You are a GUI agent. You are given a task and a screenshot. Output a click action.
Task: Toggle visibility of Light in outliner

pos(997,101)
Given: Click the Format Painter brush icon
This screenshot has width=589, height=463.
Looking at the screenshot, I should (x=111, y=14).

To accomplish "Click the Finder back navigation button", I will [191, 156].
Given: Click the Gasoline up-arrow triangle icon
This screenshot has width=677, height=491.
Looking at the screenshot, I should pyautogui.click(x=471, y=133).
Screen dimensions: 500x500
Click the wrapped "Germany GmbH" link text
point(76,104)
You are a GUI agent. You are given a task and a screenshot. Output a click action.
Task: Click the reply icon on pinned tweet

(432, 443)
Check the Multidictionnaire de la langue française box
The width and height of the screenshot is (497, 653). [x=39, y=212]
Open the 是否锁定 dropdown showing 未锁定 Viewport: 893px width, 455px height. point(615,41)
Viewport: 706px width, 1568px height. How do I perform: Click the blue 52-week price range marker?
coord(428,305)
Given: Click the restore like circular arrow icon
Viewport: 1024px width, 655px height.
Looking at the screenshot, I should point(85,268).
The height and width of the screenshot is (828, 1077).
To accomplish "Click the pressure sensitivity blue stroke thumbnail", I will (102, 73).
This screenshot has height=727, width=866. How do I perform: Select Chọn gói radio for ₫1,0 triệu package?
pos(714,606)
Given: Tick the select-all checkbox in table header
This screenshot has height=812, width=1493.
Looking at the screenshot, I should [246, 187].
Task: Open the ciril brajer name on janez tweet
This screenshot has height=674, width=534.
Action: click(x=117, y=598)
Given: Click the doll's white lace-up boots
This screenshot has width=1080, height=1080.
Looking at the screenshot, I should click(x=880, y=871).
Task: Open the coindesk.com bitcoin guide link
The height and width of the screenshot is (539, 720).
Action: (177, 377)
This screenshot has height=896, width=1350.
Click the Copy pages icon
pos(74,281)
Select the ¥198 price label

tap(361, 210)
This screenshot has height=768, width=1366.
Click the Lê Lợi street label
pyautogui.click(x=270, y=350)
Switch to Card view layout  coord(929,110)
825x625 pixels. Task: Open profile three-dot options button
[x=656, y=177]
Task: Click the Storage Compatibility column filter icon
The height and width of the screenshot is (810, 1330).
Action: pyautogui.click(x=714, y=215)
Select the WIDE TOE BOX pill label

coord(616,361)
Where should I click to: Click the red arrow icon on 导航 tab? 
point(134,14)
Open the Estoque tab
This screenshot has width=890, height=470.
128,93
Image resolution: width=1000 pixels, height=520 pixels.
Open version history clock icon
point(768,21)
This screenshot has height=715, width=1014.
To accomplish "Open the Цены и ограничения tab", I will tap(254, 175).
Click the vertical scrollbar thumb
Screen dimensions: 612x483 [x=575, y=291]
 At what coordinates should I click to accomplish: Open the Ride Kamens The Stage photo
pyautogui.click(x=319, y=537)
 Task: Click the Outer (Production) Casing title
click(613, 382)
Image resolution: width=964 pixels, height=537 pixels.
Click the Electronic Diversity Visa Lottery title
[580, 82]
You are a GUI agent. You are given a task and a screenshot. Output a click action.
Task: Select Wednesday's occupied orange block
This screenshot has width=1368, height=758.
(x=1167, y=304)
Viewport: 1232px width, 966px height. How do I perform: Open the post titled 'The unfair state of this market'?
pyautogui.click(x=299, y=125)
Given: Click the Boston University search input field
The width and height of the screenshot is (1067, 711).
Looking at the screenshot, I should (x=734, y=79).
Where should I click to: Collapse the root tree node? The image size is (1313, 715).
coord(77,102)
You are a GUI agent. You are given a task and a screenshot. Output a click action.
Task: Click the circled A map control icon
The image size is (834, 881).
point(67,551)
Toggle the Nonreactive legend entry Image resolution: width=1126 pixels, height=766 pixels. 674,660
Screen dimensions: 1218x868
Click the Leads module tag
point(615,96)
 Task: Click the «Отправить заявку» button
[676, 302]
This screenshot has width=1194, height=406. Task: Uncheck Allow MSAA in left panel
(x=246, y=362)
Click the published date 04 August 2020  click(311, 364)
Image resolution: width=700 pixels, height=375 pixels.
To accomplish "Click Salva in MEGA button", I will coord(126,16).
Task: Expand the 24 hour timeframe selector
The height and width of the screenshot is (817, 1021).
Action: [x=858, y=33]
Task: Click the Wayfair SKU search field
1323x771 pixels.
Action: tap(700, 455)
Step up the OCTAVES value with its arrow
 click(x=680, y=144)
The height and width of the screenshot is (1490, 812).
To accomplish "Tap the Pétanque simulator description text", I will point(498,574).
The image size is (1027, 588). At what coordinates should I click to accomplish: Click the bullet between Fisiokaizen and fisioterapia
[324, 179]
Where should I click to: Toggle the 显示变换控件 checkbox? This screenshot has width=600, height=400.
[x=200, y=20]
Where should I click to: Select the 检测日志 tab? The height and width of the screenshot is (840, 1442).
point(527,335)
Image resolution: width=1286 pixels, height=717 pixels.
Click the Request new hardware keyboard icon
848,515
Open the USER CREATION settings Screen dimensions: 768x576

------------------------------------------------------------

WHAT NEEDS TO BE DONE :: Starting at the line that contains "The image size is (1027, 588).", copy each line through the last one in the records, exactly, and output nothing else.

RESULT OF THE TASK ::
The image size is (1027, 588). At what coordinates should I click to accomplish: Click the bullet between Fisiokaizen and fisioterapia
[324, 179]
Where should I click to: Toggle the 显示变换控件 checkbox? This screenshot has width=600, height=400.
[x=200, y=20]
Where should I click to: Select the 检测日志 tab? The height and width of the screenshot is (840, 1442).
point(527,335)
Image resolution: width=1286 pixels, height=717 pixels.
Click the Request new hardware keyboard icon
848,515
Open the USER CREATION settings Screen dimensions: 768x576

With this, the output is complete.